What novel methodological approaches are being developed for studying TMEM120B function?

Innovative methodological approaches are expanding our understanding of TMEM120B function:

• Advanced protein interaction mapping:

  • Proximity labeling techniques (BioID, APEX) coupled with mass spectrometry analysis provide spatial context for TMEM120B interactions in living cells.

  • Cross-linking mass spectrometry (XL-MS) can identify direct binding interfaces between TMEM120B and partners like MYH9.

  • Implementation: Fusion of TMEM120B with promiscuous biotin ligases allows for biotinylation of proximal proteins in their native cellular environment, followed by streptavidin pulldown and mass spectrometry identification.

• Live imaging of TMEM120B dynamics:

  • CRISPR-Cas9 genome editing to tag endogenous TMEM120B with fluorescent proteins enables real-time visualization of its localization and trafficking.

  • Fluorescence resonance energy transfer (FRET) or bimolecular fluorescence complementation (BiFC) assays provide spatial and temporal information about TMEM120B-MYH9 interactions.

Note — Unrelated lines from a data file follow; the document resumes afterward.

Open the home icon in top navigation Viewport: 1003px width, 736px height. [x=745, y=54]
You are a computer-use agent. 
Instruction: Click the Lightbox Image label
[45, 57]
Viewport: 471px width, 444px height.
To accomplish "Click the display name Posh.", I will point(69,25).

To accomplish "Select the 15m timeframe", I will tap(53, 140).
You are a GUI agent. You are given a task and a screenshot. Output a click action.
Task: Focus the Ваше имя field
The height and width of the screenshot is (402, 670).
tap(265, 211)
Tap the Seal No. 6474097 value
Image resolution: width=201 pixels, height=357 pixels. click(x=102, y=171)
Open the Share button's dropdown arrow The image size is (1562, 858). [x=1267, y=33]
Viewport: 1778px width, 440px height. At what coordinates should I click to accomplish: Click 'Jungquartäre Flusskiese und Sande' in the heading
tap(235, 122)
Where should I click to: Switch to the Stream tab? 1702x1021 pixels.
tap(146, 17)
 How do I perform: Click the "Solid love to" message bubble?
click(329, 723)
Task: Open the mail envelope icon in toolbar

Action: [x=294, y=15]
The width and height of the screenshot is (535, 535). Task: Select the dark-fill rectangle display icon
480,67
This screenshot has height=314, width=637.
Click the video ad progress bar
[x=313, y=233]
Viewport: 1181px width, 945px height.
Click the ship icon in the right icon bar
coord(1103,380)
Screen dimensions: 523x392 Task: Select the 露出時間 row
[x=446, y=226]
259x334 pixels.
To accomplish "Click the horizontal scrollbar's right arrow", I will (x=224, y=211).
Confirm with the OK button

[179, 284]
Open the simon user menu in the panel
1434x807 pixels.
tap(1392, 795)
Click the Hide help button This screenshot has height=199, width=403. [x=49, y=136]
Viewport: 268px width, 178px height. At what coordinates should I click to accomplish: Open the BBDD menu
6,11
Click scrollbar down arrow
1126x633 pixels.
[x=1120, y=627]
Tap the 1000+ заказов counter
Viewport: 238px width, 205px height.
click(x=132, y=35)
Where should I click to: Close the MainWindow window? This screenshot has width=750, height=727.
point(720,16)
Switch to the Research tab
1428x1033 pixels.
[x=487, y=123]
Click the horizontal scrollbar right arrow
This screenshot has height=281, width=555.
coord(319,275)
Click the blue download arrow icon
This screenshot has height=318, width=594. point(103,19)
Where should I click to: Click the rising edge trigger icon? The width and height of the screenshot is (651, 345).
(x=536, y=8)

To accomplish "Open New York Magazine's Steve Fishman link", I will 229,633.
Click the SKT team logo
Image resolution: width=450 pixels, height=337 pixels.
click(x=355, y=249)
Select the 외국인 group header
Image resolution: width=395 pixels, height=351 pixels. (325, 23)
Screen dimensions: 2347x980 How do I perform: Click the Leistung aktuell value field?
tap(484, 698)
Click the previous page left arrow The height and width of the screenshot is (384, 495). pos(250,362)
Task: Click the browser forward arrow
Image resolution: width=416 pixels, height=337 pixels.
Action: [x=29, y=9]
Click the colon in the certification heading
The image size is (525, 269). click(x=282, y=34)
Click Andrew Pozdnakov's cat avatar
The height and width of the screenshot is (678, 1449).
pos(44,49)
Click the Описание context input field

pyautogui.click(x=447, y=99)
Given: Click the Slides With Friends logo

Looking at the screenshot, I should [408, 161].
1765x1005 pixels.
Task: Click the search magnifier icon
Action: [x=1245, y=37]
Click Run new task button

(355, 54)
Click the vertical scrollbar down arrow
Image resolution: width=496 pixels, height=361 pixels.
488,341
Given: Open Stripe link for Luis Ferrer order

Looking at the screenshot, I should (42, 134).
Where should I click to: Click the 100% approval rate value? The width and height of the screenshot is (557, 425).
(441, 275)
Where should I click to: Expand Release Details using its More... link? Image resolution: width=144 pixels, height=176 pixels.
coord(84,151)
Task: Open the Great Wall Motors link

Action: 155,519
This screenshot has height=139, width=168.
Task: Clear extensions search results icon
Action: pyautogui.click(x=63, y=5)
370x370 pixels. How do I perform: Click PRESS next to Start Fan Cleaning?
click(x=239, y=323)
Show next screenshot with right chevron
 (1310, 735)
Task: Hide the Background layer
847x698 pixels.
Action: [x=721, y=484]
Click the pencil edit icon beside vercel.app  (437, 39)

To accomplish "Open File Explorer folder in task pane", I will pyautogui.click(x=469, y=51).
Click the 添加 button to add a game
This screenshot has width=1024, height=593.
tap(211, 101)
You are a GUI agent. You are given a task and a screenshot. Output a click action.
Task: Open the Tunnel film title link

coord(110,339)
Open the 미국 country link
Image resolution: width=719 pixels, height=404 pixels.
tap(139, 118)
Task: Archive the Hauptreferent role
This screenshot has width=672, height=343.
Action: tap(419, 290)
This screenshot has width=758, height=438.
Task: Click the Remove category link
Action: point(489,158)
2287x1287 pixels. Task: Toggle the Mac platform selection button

  • Implementation: Dual-color live imaging of fluorescently tagged TMEM120B and focal adhesion markers can reveal dynamic association during cell migration and invasion processes.

• Single-cell analysis approaches:

  • Single-cell RNA sequencing combined with TMEM120B expression profiling can reveal heterogeneity within tumor populations.

  • Mass cytometry (CyTOF) with TMEM120B antibodies allows simultaneous measurement of multiple proteins at the single-cell level.

  • Implementation: Correlation of TMEM120B levels with stemness markers at the single-cell level can identify specific subpopulations driving chemoresistance and tumor progression.

• Structural biology studies:

  • Cryo-electron microscopy of TMEM120B-containing complexes can elucidate the three-dimensional organization of interaction networks.

  • Hydrogen-deuterium exchange mass spectrometry (HDX-MS) can map conformational changes upon binding partner interactions.

  • Implementation: Structural insights can guide the development of peptide inhibitors or small molecules targeting the TMEM120B-MYH9 interface.

• In vivo functional validation:

  • Conditional knockout mouse models specific for TMEM120B in mammary tissue can reveal its role in tumor initiation and progression.

  • Patient-derived xenograft (PDX) models with TMEM120B manipulation allow testing of its role in tumor growth and drug response in physiologically relevant conditions.

  • Implementation: Treatment of TMEM120B-overexpressing and control xenografts with docetaxel or doxorubicin can validate its role in chemotherapy resistance in vivo.